Apa Itu DNS Terenkripsi?
"DNS terenkripsi" adalah istilah payung untuk tiga protokol transport modern:
| Protokol | Nama Lengkap | Port | Transport |
|---|---|---|---|
| DoH | DNS over HTTPS | 443 | TCP/HTTPS |
| DoT | DNS over TLS | 853 | TCP/TLS |
| DoQ | DNS over QUIC | 853 | UDP/QUIC |
Ketiganya membungkus kueri DNS Anda di dalam terowongan terenkripsi antara perangkat dan resolver. Penyedia besar seperti Cloudflare (1.1.1.1), Google (8.8.8.8), Quad9, dan NextDNS semuanya mendukungnya. Sebagian besar browser modern (Firefox, Chrome, Edge, Safari) dan sistem operasi (Windows 11, macOS, iOS, Android) memungkinkan Anda mengaktifkan DNS terenkripsi dalam beberapa klik.

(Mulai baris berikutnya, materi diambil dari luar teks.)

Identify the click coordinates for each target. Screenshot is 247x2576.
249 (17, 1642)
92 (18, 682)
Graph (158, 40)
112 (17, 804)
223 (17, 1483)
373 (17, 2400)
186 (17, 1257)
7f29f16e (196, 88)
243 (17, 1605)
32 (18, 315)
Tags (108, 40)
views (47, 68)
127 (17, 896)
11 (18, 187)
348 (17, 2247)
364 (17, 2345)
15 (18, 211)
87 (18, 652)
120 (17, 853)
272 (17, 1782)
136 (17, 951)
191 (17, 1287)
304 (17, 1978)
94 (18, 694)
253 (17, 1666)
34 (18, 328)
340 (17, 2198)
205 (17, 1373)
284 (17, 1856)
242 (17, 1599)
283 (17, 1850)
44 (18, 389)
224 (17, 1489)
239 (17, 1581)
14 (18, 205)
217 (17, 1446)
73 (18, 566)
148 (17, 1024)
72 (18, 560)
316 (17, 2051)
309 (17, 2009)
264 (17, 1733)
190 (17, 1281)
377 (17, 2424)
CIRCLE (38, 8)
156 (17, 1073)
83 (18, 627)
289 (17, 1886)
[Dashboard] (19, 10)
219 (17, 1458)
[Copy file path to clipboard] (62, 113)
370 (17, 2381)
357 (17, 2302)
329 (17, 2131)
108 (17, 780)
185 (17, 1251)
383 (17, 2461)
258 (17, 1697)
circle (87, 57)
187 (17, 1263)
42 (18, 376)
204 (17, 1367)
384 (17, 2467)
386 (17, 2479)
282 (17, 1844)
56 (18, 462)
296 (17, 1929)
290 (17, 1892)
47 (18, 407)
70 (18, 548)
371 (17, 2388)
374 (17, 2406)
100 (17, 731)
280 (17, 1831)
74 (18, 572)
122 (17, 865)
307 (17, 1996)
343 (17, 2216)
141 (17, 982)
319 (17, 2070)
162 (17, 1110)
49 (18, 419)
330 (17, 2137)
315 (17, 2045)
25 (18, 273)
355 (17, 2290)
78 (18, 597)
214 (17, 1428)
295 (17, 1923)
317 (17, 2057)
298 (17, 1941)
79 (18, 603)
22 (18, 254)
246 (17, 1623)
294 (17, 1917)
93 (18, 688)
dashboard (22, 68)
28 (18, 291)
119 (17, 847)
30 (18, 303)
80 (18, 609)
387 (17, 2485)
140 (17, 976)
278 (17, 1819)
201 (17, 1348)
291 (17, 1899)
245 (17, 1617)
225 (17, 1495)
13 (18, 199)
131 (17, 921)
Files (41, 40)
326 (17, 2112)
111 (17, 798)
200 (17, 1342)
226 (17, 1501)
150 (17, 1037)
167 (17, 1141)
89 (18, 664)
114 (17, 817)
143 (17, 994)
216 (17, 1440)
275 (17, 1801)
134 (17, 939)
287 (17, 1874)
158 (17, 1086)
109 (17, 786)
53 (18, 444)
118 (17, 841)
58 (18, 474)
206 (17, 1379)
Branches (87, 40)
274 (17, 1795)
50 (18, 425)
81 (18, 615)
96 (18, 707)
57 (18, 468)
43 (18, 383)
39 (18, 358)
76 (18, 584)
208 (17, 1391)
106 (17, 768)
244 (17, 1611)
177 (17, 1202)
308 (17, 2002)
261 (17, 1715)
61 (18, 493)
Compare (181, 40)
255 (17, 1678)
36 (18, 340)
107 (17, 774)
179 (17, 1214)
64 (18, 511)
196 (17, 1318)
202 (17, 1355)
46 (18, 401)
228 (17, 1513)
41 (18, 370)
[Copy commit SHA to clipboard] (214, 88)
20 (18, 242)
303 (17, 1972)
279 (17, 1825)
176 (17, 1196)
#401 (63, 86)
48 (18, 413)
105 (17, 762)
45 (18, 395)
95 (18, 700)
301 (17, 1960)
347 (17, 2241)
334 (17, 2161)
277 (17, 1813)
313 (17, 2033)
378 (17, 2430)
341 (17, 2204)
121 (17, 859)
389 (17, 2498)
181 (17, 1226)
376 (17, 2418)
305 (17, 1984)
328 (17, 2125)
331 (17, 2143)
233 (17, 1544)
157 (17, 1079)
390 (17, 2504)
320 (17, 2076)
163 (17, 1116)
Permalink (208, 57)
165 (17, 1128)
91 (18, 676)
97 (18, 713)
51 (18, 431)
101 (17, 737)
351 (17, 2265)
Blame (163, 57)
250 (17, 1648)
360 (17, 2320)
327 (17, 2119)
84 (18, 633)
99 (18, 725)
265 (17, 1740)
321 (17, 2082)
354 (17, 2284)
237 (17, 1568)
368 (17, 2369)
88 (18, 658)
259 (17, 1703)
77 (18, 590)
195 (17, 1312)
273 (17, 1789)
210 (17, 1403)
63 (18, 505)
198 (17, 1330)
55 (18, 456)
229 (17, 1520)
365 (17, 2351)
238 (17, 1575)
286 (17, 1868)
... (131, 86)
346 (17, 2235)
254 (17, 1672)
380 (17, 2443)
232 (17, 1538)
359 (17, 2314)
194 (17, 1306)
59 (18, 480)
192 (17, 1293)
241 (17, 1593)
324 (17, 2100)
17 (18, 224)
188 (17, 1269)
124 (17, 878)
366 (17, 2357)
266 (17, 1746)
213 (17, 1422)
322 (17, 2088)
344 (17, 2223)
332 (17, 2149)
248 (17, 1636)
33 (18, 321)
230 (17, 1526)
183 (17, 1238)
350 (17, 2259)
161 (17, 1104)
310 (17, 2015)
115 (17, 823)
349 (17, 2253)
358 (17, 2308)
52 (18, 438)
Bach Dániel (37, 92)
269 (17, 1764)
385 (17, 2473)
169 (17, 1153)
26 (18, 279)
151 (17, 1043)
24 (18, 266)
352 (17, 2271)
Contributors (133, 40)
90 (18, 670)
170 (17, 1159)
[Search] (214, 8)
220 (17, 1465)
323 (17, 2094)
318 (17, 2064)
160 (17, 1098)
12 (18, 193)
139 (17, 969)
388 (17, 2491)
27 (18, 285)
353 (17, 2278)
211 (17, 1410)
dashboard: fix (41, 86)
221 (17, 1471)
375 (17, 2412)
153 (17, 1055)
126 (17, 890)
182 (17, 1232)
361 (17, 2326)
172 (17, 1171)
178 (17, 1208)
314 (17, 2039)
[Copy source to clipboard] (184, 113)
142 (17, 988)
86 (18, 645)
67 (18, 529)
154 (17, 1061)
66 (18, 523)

DNS terenkripsi menyelesaikan masalah teks-polos pada DNS. Ia tidak menyelesaikan masalah pengawasan jaringan yang lebih besar.
Apa yang Sebenarnya Disembunyikan DNS Terenkripsi
Beri kredit yang seharusnya. Saat Anda mengaktifkan DoH atau DoT, hal-hal berikut menjadi tak terlihat oleh ISP dan pengamat jaringan lokal:
- Kueri DNS itu sendiri — nama harfiah
example.comtidak lagi dikirim sebagai teks polos - Respons DNS — alamat IP yang dikembalikan resolver juga terenkripsi
- Pembajakan DNS lebih sulit — ISP tidak lagi bisa menulis ulang respons untuk mengarahkan Anda ke halaman lain
Jika Anda tinggal di tempat dengan sensor berbasis DNS yang agresif, DNS terenkripsi kadang bisa melompati skema pemblokiran paling sederhana. Ini manfaat nyata.
Tapi tangkapnya: menyembunyikan kueri DNS hanyalah sepotong kecil dari gambar privasi seutuhnya.
Apa yang Tidak Disembunyikan DNS Terenkripsi
Di sinilah model mental hampir semua orang runtuh. Setelah perangkat Anda menyelesaikan example.com menjadi 93.184.216.34, ia harus benar-benar terhubung ke alamat IP itu untuk memuat situs. Koneksi itulah yang dipedulikan ISP — dan DNS terenkripsi sama sekali tidak menyembunyikannya.
Tiga celah besar masih terbuka lebar:
1. Alamat IP Tujuan
Setiap paket yang Anda kirim membawa IP tujuan di header. Router — termasuk milik ISP — membaca IP itu untuk meneruskan paket. Tidak ada cara menyembunyikannya dari ISP tanpa menambahkan lapisan jaringan lain di atasnya (VPN, Tor, atau proxy).
Begitu ISP melihat Anda terhubung ke blok IP Netflix, blok IP Google, atau CDN situs dewasa terkenal, mereka tidak butuh DNS untuk tahu kira-kira ke mana Anda pergi.
2. Field SNI di TLS
Ketika browser Anda membuka koneksi HTTPS, pesan pertama — TLS ClientHello — berisi field bernama SNI (Server Name Indication). SNI memberi tahu server situs mana yang Anda minta, karena satu alamat IP sering kali menampung ribuan situs di belakang sebuah CDN.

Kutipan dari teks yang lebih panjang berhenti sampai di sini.